The major difference – the only thing that does in fact distinguish it from a tv movie – is the addition of some over-the-top The Evil Dead (1981)-styled gore and popcorn effects. These vary from the cute – a psychiatric patient who unzips his forehead to reveal his brain – to the silly – a talking potato head in a noose.

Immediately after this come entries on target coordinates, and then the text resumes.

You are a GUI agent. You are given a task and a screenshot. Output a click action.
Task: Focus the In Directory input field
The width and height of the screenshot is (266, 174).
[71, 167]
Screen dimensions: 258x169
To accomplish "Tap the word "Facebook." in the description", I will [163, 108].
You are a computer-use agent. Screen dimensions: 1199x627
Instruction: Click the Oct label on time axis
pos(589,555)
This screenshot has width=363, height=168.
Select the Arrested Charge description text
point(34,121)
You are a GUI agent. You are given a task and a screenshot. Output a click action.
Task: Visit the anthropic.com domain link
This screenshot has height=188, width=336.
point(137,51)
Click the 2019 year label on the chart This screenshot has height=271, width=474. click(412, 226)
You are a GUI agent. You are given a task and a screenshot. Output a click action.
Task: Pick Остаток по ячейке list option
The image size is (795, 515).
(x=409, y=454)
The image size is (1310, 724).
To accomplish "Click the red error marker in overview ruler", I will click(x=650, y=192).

A disturbed Mary Page Keller in Scared Stiff (1987)
A disturbed Mary Page Keller

Scared Stiff‘s only point of note is its completely surreal climax. One has no idea – and is sure the filmmakers didn’t have either – of what is meant to be going on. Mary Page Keller runs through the house pursued by the film crew from her music video shoot, psychiatric patients, dead cops, handymen, phantom grand pianos and her son’s novelty lampshade with a Devil face on it that has suddenly become giant size. She then ends up back in the 19th Century where the slave trader tries to romance her before she puts the amulet together causing him to transform, in one neat effects set piece, into a monster with an African tribal mask for a face, whereupon he is then pierced through with a spear – thrown all the way from a voodoo ceremony on the Ivory Coast!!! – and melts down into a pile of goo. You figure it out.

Director Richard Friedman has dabbled in genre cinema a number of times with low-budget films like Doom Asylum (1987), Phantom of the Mall: Eric’s Revenge (1989), Can’t Be Heaven (1998), Ground Zero (2000), Dark Wolf (2003) and Born (2007).